*EXERCISE AIM*:
Could you restate the data below word for word, without its pictures?

[Stored data]
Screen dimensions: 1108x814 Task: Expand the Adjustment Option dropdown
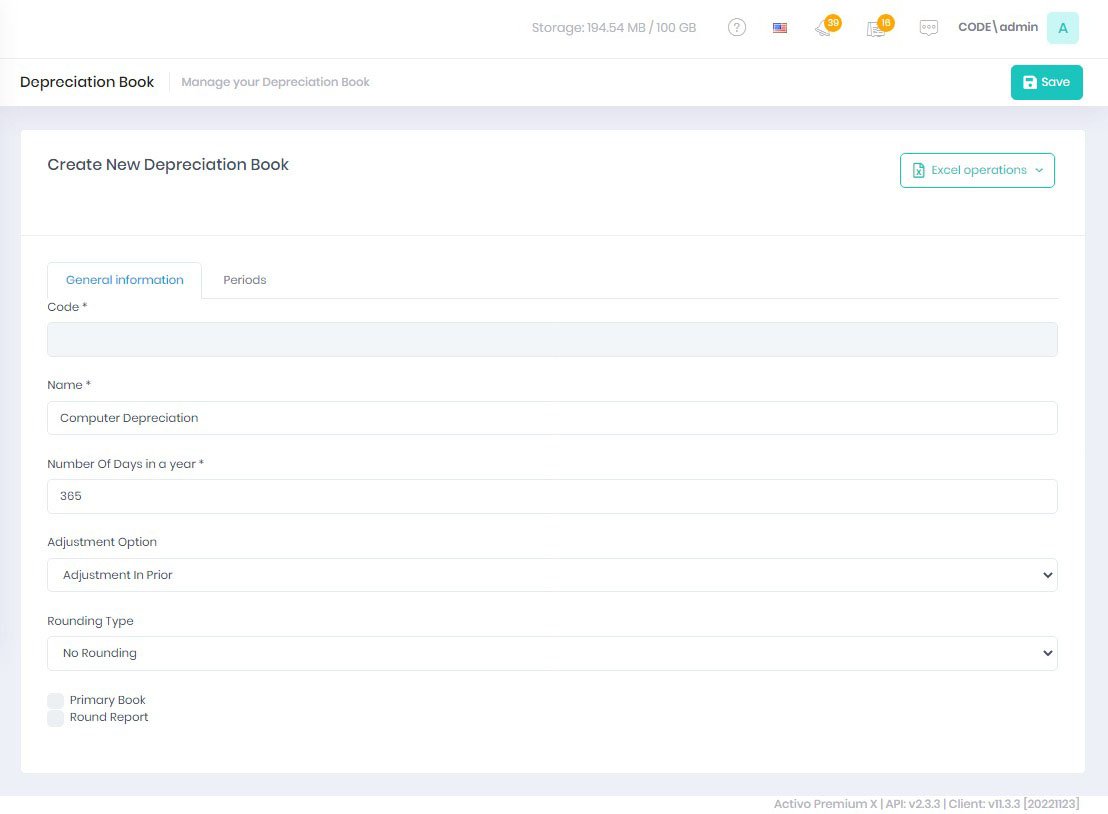pyautogui.click(x=552, y=575)
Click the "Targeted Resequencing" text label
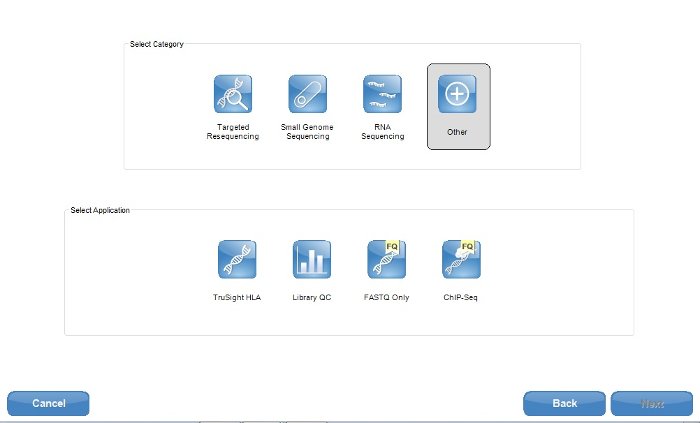The image size is (700, 423). [x=233, y=132]
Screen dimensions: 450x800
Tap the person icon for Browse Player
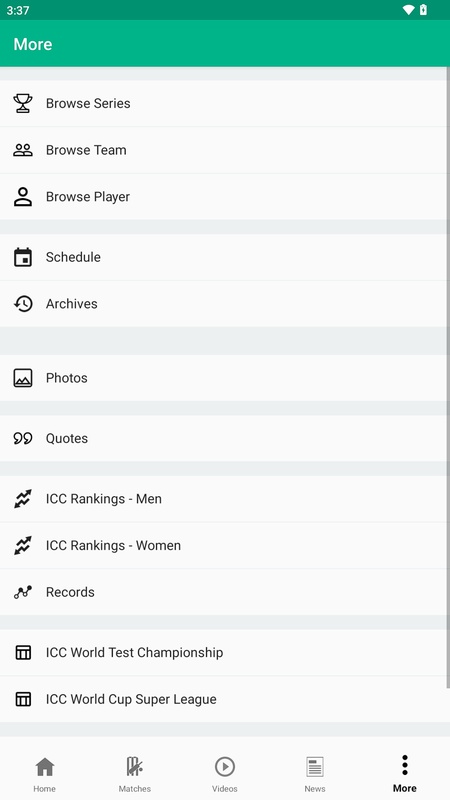pos(23,196)
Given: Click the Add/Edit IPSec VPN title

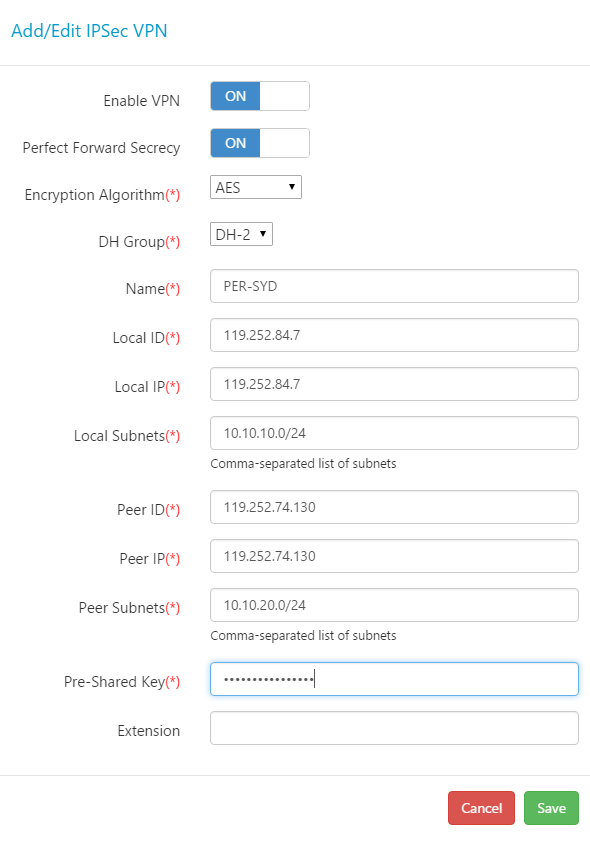Looking at the screenshot, I should [89, 31].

*WRITTEN RESPONSE*:
Screen dimensions: 1108x814 Task: Expand the Adjustment Option dropdown
pyautogui.click(x=552, y=575)
Click the "Targeted Resequencing" text label
The image size is (700, 423). [x=233, y=132]
Screen dimensions: 450x800
Tap the person icon for Browse Player
pos(23,196)
Given: Click the Add/Edit IPSec VPN title

Looking at the screenshot, I should [89, 31].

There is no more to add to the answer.